We asked our WorkingNation Advisory Board to share their thoughts on the most important issues and challenges facing the workforce and the labor market in the coming year.
William J. Raduchel is a strategic advisor at DMGT PLC, chairman of LiquidSky Software, a director of Cricket Media and LiveIntent, and chair of the executive advisory board at Originate.
Here are his thoughts on The Future of Work 2023.
“The intense interest being sparked by ChatGPT – an AI chatbot system released by OpenAI in November – in the media should be sounding alarm bells for many in the workforce. It has made the threat of AI suddenly real. Creatives are next on the line, as are all those jobs that serve as an interface between humans and systems.
Technology continues to shrink the number of meaningful jobs while increasing the pool of humans seeking the remaining jobs. ChatGPT is not the first or the best of the artificial intelligence software out there, but it is good. Not only text, but now images, are generated by AI from simple text requests, so illustrator jobs are also at risk. Personalized appeals become trivial. Among the next to go are software developers as AI is getting skilled at generating actual code.
This was the underlying fear that motivated WorkingNation in the first place and, if nothing else, the pace of change and disruption is increasing. Recessions always spur cost-cutting initiatives. Technology seldom eliminates whole jobs. It just erodes them, and then economic pressures lead organizations to consolidate positions, so jobs disappear. Many of these workers will just leave the workforce, correctly seeing that they have few prospects for meaningful work. Are we making progress on this? No.
There is blind faith in training, but training cannot provide innate skills and talents. Our brains develop over time and at various times, and there is no known process for redoing it later. Education focuses on what is taught, but what matters is what is learned. Universities have tenured faculty that are obsolete, teaching skills that are also obsolete. The rate at which our workforce is becoming obsolete is frightening. The great new clean energy jobs we anticipate are not the same jobs as are going away, and we may not have the skills distribution we need. Not everyone can be a brilliant software designer.
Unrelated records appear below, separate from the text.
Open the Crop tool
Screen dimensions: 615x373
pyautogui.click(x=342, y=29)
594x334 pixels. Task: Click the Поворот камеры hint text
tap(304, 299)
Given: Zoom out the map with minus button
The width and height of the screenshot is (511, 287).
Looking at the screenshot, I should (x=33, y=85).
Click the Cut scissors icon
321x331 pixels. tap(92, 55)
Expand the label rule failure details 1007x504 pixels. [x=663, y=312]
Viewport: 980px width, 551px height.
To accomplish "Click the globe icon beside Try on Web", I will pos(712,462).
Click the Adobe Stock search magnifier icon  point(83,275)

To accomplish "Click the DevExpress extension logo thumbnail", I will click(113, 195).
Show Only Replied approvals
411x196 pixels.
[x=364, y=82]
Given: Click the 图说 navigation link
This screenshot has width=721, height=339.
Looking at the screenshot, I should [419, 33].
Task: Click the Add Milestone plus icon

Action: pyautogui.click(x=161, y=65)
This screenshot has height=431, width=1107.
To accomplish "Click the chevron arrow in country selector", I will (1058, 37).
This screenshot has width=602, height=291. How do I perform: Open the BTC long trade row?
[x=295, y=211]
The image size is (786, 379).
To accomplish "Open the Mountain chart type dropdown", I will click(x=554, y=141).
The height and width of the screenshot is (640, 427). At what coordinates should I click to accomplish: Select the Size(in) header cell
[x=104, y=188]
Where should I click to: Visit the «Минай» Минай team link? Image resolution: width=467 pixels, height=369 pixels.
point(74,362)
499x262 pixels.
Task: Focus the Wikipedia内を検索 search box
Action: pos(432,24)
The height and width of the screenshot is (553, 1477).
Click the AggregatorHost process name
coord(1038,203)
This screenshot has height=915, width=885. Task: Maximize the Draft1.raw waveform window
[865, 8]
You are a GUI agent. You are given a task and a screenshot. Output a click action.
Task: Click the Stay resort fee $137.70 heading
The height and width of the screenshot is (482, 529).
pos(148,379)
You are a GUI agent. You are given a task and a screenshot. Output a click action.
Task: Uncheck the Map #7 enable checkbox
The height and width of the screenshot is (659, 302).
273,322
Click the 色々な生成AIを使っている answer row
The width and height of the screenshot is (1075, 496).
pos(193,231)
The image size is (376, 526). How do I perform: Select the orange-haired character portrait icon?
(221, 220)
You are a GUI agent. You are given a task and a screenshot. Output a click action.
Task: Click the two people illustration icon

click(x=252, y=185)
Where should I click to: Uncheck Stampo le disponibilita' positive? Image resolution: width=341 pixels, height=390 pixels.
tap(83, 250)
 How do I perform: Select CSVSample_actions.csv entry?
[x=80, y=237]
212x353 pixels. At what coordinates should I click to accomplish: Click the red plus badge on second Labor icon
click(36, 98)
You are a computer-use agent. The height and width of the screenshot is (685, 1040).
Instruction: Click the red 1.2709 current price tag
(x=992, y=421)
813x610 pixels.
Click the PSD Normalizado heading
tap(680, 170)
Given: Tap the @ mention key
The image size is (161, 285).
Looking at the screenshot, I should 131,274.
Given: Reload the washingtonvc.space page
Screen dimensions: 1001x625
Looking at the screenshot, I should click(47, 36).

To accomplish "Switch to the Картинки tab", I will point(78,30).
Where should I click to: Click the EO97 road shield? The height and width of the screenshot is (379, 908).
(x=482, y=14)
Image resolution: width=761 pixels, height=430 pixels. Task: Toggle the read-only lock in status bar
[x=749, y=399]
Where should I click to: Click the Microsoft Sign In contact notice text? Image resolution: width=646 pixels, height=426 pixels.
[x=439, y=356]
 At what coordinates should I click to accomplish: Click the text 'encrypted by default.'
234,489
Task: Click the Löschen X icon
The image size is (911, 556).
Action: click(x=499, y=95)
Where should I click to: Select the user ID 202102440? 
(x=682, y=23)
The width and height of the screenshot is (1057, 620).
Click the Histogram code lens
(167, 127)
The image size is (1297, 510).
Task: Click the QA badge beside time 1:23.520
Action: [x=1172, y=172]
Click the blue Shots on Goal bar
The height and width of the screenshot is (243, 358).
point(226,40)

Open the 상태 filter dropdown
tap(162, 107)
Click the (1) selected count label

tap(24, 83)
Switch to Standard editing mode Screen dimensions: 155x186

The most successful fiscal policy in our history was the Investment Tax Credit enacted under John F. Kennedy and conceived by the Nobel-prize-winning economist James Tobin, as chair of the Council of Economic Advisers. Government cannot and will not solve this problem, but markets can.
We need a sustainable jobs tax credit that rewards businesses for creating new, permanent positions. This is not simple, because job gains need to be long term and not created by a layoff. However, it can be done.”